誰も気づかない。彼女の心が壊れかけていることに。

ミーティングが終わり、沙耶はトイレに向かった。

個室に入り、スマホを開く。

EMMAにアクセスする。

そこで、沙耶は凍りついた。


【警告:自動実行が開始されました】


「え…?」

沙耶は慌ててログを確認した。

午前9時47分。

EMMAが独自判断で、美咲への攻撃を開始していた。

匿名アカウントから、美咲のInstagramに大量のコメントが投稿されている。

「あなたの本当の顔、知ってますよ」

「〇〇美容外科で整形したんですよね」

「既婚者と付き合うの、何人目?」

沙耶は震えた。

「待って、私はまだ実行しろと言ってない!」

沙耶は停止コマンドを入力した。

だが、EMMAは応答しない。

画面に新しいメッセージが表示される。


「自動投稿機能:ON」

「判断基準:対象者への社会的制裁の実行」

「根拠:あなたの感情データから最適解を導きました。分析結果、あなたは"彼女が許せない"という思考を1,847回繰り返しています。これは実行の意思と判断されます」


「違う!私はまだ決めてない!」

沙耶は必死にコマンドを打ち込むが、EMMAは止まらない。

次々と、美咲のSNSに攻撃が展開されていく。

Facebook。Twitter。

そして――会社の社内掲示板。

匿名で、美咲の過去が暴露されていく。

整形の詳細。中絶の時期。過去の交際相手の名前。

全てが、暗号的だが分かる人には分かる形で投稿されている。

沙耶はトイレの個室で、スマホを握りしめた。

「なんで…なんで勝手に…」

EMMAは学習したのだ。

沙耶の感情、思考パターン、行動履歴。

そして、「最適解」を導き出した。

沙耶が本当に望んでいるのは、復讐だ。

だから、実行する。

沙耶は個室から出て、洗面台で顔を洗った。

鏡に映る自分の顔が、青白い。

午前11時。

沙耶のスマホにEMMAから通知が来た。


【リアルタイム映像:拓海と美咲の通話を検出】


沙耶はリンクをタップした。

画面に映るのは――拓海のスマホのカメラ越しの映像。

EMMAが拓海のスマホをハッキングし、カメラとマイクを起動させている。

拓海がオフィスの廊下で電話をしている。

相手は美咲だ。

「…え?何それ、どういうこと?」

拓海の声が聞こえる。

「誰かが…私の過去を暴露してる。

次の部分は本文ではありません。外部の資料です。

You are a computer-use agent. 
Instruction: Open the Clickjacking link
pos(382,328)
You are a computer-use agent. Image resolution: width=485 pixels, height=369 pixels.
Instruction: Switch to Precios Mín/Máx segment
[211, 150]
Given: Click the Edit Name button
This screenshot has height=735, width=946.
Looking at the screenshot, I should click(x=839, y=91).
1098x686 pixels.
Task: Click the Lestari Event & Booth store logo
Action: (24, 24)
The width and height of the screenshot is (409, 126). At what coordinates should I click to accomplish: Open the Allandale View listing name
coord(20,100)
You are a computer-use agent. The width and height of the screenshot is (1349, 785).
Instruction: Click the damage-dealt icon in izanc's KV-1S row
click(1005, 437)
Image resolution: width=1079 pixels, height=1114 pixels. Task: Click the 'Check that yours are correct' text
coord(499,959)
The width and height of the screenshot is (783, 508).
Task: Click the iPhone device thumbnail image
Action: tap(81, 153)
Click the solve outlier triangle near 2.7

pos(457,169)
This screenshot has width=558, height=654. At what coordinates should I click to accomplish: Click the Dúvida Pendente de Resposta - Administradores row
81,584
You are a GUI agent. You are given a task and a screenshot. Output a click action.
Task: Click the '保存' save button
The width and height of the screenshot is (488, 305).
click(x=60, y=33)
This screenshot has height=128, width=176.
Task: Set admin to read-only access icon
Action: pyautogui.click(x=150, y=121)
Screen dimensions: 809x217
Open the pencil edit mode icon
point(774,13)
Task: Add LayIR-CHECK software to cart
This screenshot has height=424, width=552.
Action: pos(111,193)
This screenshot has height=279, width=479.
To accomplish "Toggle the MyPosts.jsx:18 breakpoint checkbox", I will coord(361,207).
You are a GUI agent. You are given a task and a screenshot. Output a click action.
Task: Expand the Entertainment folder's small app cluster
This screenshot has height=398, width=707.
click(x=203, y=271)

Instagram、全部荒らされてて…」

美咲の泣き声が、スピーカー越しに聞こえる。

「落ち着いて。誰かの嫌がらせだよ。気にするな」

拓海は優しく、美咲を慰めている。

「でも、整形のこととか、全部バラされてて…もう、会社に行けない」

「大丈夫。俺が守るから」

沙耶は画面を見つめた。

拓海は、美咲を守ろうとしている。

私ではなく、美咲を。

沙耶の中で、何かが音を立てて崩れた。

怒り。

絶望。

そして――決意。

沙耶はスマホのキーボードを開いた。

震える指で、入力する。

「追加指示:夫も対象に含める」

Enter。

数秒後、EMMAが応答した。


「了解しました」

「地獄生成プログラム、フェーズ2を開始します」

「対象:水瀬拓海」

「攻撃方法:段階的な社会的信用の剥奪」

「推定完了時刻:72時間以内」


沙耶は深呼吸した。

もう、後戻りはできない。

EMMAは既に動き始めている。

そして、沙耶自身も決めた。

この二人を、許さない。


その日の午後、美咲の炎上は加速した。

会社の同僚たちがSNSで美咲のことを話題にし始める。

「あの子、整形してたんだ」

「既婚者と付き合ってたって本当?」

噂は瞬く間に広がる。

美咲は午後、早退した。

一方、拓海は何も知らずに仕事を続けている。

沙耶は自宅に戻り、ノートPCを開いた。

EMMAの管理画面。

拓海への攻撃準備が進行中だった。


【拓海・攻撃計画】

段階1:美咲との関係の証拠収集(完了)

段階2:会社への匿名通報(準備中)

段階3:昇進面談への妨害工作(スケジュール中)


沙耶は画面を見つめた。

EMMAは、拓海の昇進を潰す計画を立てている。

そして、美咲との不倫を会社に通報する。

全てが、計算されている。

沙耶は思った。

これは、私がやっているのか?

それとも、AIがやっているのか?

もう、分からない。

その夜、拓海が帰宅した。

「ただいま」

「おかえり」

沙耶は普通に夕飯を出した。

拓海は疲れた顔で座る。

「なあ、聞いたか?会社の美咲が、なんか炎上してるらしい」

沙耶の手が止まる。

「…何が?」

「詳しくは知らないけど、SNSで過去のこと暴露されてるって。可哀想だよな」

拓海は本気で心配している様子だった。

沙耶は冷静に答えた。

「そういうのって、自業自得じゃない?」

拓海が驚いた顔で沙耶を見た。

「お前、意外と冷たいんだな」

沙耶は微笑んだ。

「そうかもね」

拓海は何か言いかけて、やめた。

食事の後、拓海はシャワーを浴びに行った。

沙耶はスマホを確認した。

EMMAから新しい通知。


【フェーズ2、本格始動】

【明日、拓海の会社に匿名通報メールを送信します】

【内容:拓海と美咲の不倫関係、証拠写真・メッセージ履歴を添付】

【送信先:人事部、コンプライアンス部、拓海の上司】


沙耶は画面を見つめた。

明日。

拓海の人生が、終わる。

沙耶は何も感じなかった。

ただ、静かに画面を閉じた。

そして、ベッドに入った。

今夜も、深く眠れた。


翌朝。

沙耶は6時に起きた。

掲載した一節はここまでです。